Maeve Eberhardt presenting at MSU

Maeve Eberhardt (University of Vermont) is giving a talk as part of the MSU Linguistics colloquium at 3pm on Friday, October 11, 2024. (Fun fact: Maeve was lab member Emily Duggan‘s professor when Emily was an undergraduate student!). Linguistics colloquium talks are organized by MSU Linguistics graduate students. For Zoom details, please contact Jess Shepherd, sheph157@msu.edu.

From rights to justice for all: The discourse of abortion in old and new media

The overturning of Roe v. Wade by the Supreme Court in 2022 (Dobbs v. Jackson) has had a profound impact on the ability to access abortion care across the United States. With the removal of legal protections at the federal level, nearly two dozen individual states swiftly passed legislation that banned abortion within their borders. In this talk, I probe the discourses circulating around and shaping the meaning of abortion in traditional and new media.

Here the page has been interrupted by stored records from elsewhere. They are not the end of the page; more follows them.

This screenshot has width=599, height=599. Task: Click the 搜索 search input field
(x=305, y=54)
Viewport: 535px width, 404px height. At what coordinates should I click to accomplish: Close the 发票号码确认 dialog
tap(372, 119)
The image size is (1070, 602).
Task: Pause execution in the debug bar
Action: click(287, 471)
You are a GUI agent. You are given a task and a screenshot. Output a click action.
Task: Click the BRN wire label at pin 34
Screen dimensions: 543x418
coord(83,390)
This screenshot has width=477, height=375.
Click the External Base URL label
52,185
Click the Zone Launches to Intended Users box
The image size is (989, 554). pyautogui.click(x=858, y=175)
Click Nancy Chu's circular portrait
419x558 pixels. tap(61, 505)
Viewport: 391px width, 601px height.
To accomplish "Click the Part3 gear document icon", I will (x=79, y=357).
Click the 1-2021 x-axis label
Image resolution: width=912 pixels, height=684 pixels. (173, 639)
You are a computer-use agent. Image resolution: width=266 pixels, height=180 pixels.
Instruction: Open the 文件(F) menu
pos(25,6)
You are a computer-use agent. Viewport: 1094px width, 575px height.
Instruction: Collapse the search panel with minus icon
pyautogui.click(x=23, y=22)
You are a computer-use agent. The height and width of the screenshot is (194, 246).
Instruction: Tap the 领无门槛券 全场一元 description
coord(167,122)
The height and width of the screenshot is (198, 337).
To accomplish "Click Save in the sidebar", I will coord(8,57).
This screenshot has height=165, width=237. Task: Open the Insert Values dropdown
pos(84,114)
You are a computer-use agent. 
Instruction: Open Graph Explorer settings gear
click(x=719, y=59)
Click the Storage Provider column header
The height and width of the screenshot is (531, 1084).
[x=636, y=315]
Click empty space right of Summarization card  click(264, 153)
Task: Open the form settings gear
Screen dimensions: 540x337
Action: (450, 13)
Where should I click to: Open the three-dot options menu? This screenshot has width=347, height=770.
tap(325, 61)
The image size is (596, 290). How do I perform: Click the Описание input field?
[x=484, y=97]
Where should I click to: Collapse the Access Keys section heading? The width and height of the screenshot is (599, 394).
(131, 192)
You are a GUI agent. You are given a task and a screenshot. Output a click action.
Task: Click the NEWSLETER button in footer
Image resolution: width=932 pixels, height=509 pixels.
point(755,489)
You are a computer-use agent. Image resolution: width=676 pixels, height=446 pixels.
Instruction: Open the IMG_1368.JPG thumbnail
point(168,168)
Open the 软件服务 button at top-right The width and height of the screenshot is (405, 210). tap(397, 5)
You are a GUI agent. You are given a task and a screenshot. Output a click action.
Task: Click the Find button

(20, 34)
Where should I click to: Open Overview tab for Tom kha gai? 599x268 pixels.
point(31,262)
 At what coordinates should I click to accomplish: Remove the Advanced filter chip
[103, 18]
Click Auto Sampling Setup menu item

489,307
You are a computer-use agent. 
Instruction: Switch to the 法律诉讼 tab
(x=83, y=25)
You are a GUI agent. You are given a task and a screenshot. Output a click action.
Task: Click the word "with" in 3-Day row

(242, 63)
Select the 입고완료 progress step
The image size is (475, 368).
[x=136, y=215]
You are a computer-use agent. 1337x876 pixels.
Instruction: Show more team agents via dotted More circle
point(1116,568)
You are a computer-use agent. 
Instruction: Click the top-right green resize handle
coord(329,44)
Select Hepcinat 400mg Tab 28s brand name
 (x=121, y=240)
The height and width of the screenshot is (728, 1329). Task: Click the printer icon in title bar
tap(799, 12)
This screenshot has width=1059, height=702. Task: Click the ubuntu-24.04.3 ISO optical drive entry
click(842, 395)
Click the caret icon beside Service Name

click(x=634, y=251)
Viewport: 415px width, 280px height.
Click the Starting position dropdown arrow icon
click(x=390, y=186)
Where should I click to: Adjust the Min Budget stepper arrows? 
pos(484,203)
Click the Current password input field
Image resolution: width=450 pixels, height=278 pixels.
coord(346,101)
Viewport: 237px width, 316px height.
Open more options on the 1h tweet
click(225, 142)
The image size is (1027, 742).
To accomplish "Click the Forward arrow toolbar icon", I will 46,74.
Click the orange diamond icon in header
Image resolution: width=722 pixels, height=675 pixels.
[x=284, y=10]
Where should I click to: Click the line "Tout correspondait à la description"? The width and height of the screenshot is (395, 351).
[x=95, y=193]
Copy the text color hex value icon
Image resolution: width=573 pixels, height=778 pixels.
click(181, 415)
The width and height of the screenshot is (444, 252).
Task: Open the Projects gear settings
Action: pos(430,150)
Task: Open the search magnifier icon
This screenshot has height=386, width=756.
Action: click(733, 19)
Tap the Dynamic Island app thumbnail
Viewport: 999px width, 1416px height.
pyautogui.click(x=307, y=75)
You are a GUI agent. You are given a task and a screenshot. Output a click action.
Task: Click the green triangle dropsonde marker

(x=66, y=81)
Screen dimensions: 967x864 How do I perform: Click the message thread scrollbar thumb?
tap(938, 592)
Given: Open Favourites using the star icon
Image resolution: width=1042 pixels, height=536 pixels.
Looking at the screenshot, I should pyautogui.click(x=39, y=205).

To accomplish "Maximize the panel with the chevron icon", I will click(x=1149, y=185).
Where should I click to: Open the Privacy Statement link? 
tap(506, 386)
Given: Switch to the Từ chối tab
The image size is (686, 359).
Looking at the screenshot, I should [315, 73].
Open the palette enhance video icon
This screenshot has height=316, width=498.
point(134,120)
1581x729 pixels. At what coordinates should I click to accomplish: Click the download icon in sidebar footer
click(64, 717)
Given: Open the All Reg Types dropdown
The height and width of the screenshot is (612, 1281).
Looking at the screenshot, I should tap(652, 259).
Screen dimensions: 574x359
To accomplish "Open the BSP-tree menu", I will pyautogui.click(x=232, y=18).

I first present the results of a study examining abortion in newspaper coverage directly following the Dobbs decision (Eberhardt, 2023). Using corpus-assisted critical discourse analysis, I show that while the mainstream press maintains a staunch position in favor of Roe, this is rooted in an abstract notion of rights, and obscures structural inequities of gender, race, and class. Furthermore, individuals enacting that right to abortion are deliberately legitimized within a neoliberal set of logics, and constructed as justified in making a ‘responsible’ calculated choice.

I use these findings as a point of entry into the discourse of #abortionrights on the social media platform Instagram (Eberhardt, under review). Multimodal critical discourse analysis reveals a distinctly different picture within this online space when responding to abortion legislation. Creators use a wide range of semiotic resources to craft engaging, informative, and affectively poignant responses. While #abortionrights on Instagram can reproduce a dominant narrative of white feminism in a similar way to traditional news media, it simultaneously enables the circulation of transgressive messaging, bringing intersectional feminism into sharp focus. Posts are laced with demands for broad acknowledgement that rights do not equal access, that abortion is not something that needs to be legitimized, and that the capacity to act is inequitably distributed across the populace in ways that compound existing structural oppressions. I argue that this is the promise of social media: creators are able to reach a wide audience through invocation of dominant framing (here, a rights-based understanding of abortion), only then to upend that narrative via the democratized space of online platforms. In this way, social media, despite its drawbacks, has the potential to contribute to a larger activist agenda that moves us towards social justice and change.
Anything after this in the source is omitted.